Prévoyance des cadres : la sanction en cas d’absence de cotisations au « 1,50 T1 » n’est pas nécessairement limitée à 3 PASS ! Prévoyance des cadres : la sanction en cas d’absence de cotisations au « 1,50 T1 » n’est pas nécessairement limitée à 3 PASS !

CA de Douai, 8 février 2024, RG n°22/03391
La cour d’appel de Douai rappelle l’importance de cotiser à hauteur d’au moins 1,50% de la rémunération plafonnée à la tranche 1, pour la prévoyance des cadres, en sanctionnant sévèrement l’employeur qui a manqué à cette obligation.

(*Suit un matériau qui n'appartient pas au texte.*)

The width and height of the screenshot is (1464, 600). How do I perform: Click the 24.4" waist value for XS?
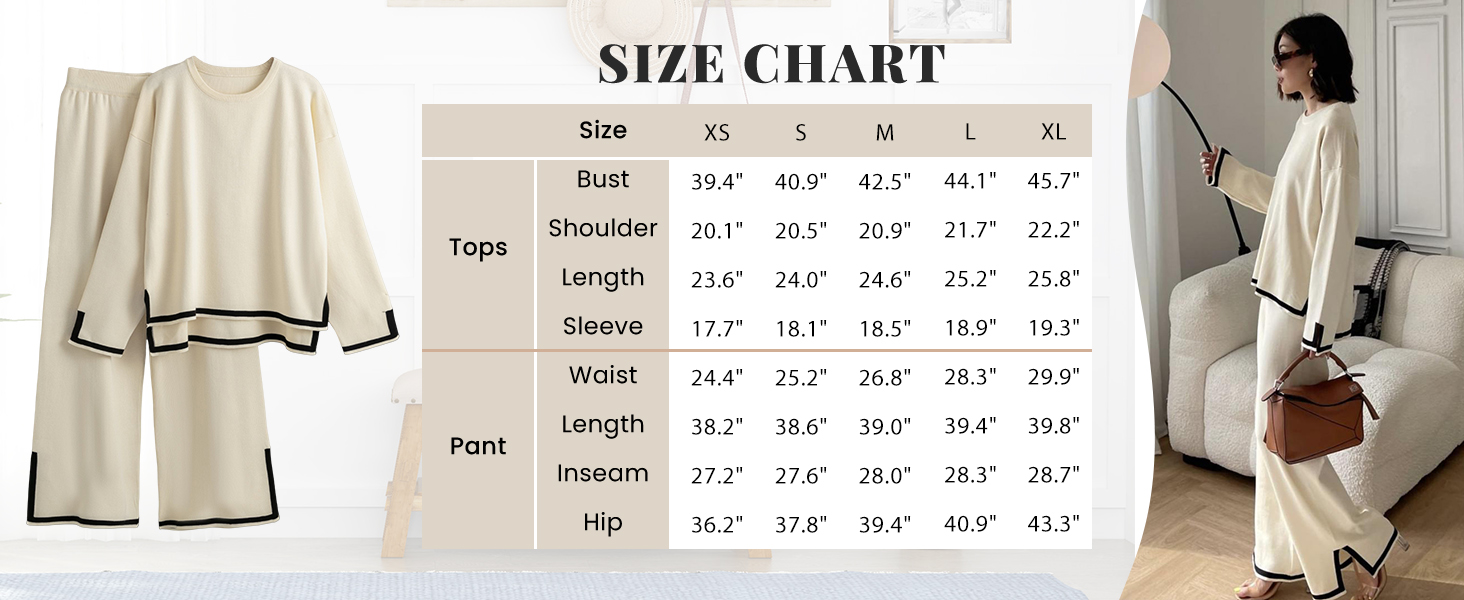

Rappel des obligations de l’employeur

Aux termes de l’article 7 de la convention collective nationale du 14 mars 1947 (applicable aux faits de l’espèce et repris dans des termes identiques par l’accord national interprofessionnel du 17 novembre 2017 relatif à la prévoyance des cadres, désormais seul en vigueur), les employeurs sont tenus de verser pour tout salarié cadre et assimilé une cotisation à leur charge exclusive, égale à 1,50% de la rémunération prise en compte dans la limite du plafond annuel de Sécurité sociale. Cette cotisation doit être affectée en priorité, c’est-à-dire, selon une lettre de l’AGIRC du 23 mars 1998, pour plus de 0,75%, au financement de la garantie décès. Selon la Cour de cassation, le financement de l’employeur au titre des frais de santé peut être inclus dans l’appréciation du respect de cette obligation (Cass. Soc. 30 mars 2022, n°20-15.022), sous réserve toutefois des dispositions conventionnelles applicables dans l’entreprise, pouvant exiger un financement distinct des deux types de risques (voir sur la CCN de l’immobilier, modifiée depuis sur ce point : CA Paris, 14 avril 2010, n° 08/10505).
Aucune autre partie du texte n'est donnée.